- Instructions for the task -
Return nothing but the lines from the line with "The width and" through the last line of the entries that follow, copied exactly and free of pictures.

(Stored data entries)
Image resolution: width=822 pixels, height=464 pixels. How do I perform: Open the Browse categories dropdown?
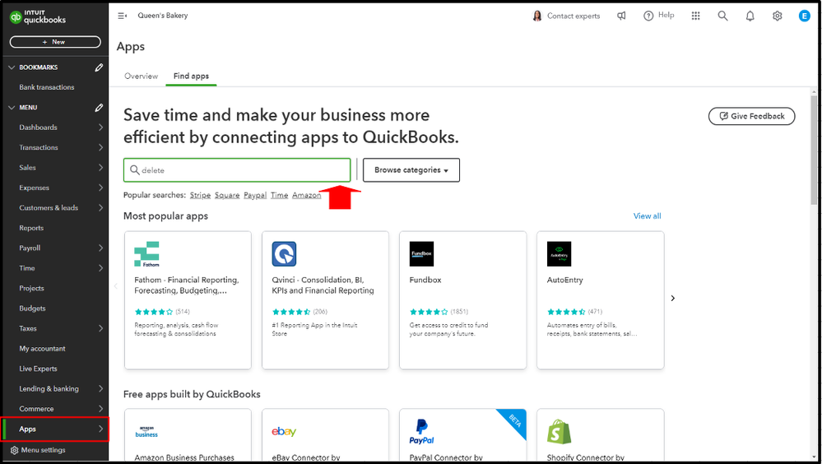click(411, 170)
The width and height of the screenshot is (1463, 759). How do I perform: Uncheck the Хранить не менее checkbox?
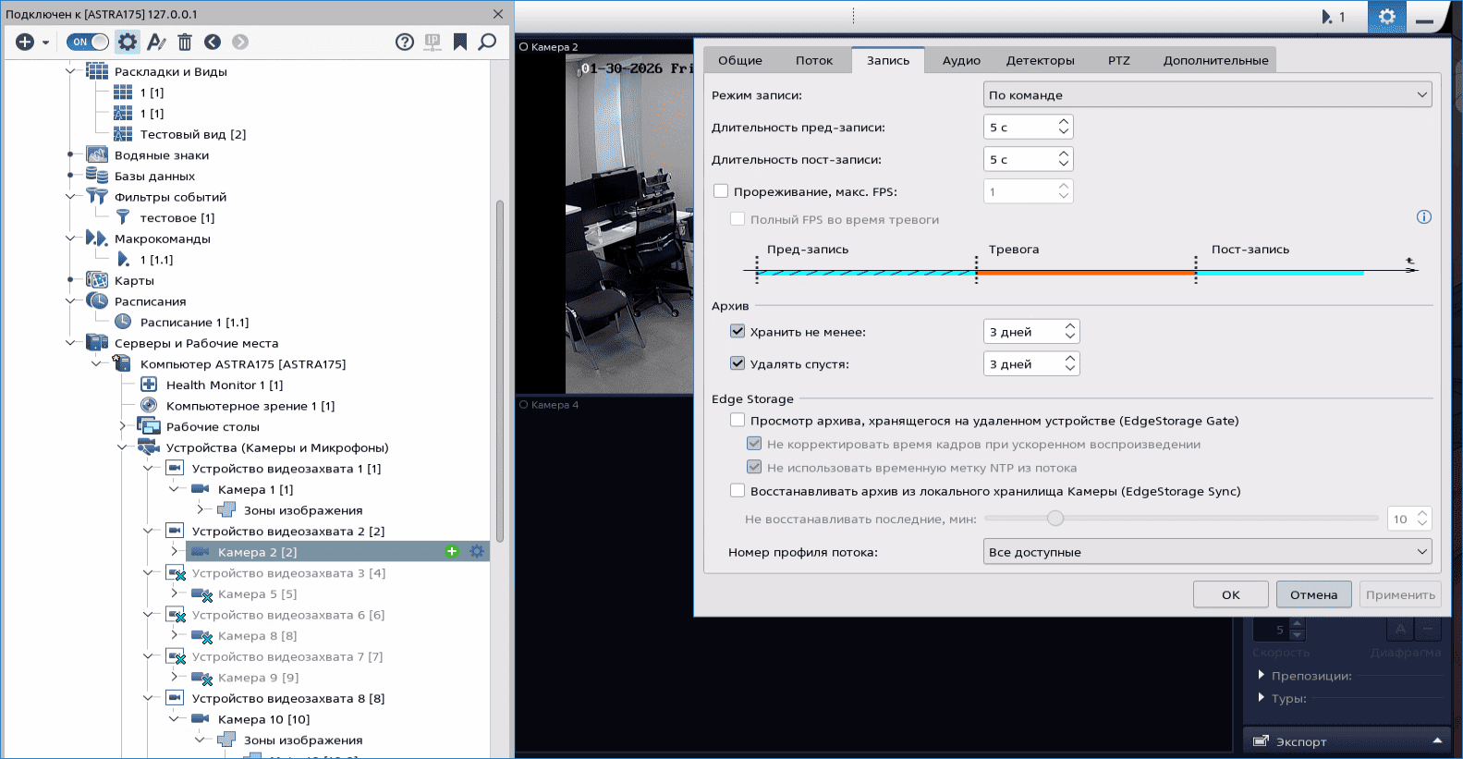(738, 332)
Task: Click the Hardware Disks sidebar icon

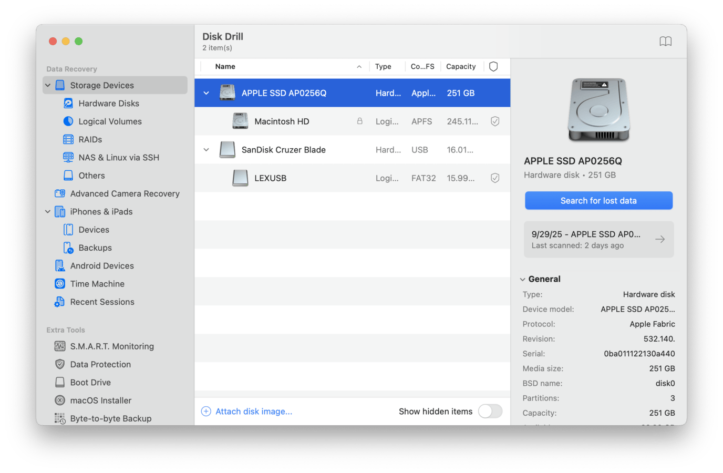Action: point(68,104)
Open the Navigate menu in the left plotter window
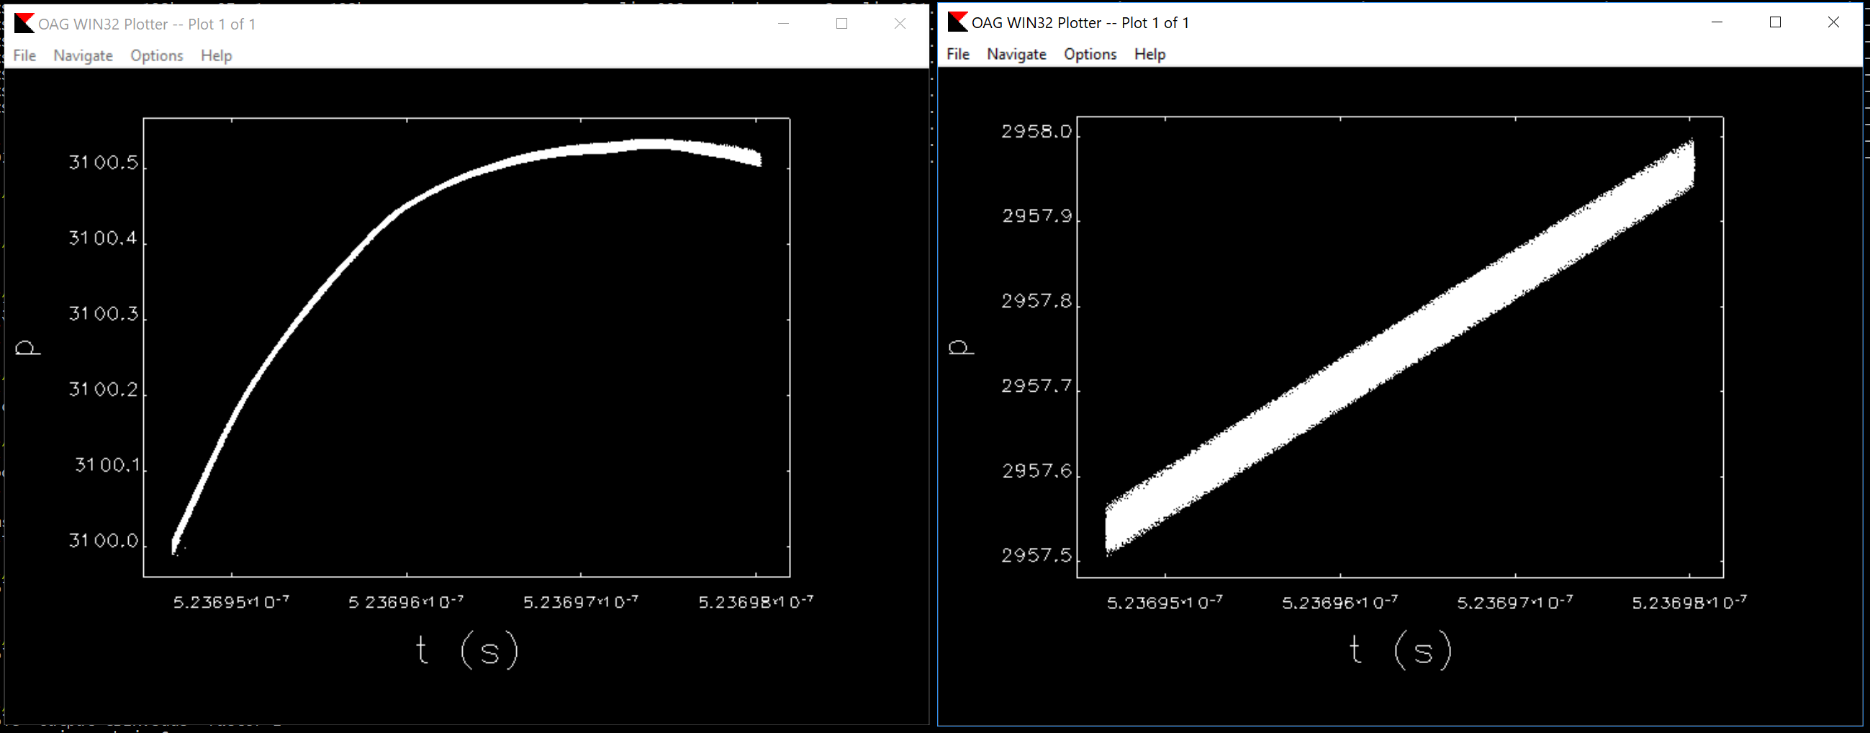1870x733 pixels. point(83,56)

- Output of the task -
The width and height of the screenshot is (1463, 759). How do I perform: Uncheck the Хранить не менее checkbox?
(738, 332)
Task: Click the Hardware Disks sidebar icon

Action: point(68,104)
Open the Navigate menu in the left plotter window
1870x733 pixels. point(83,56)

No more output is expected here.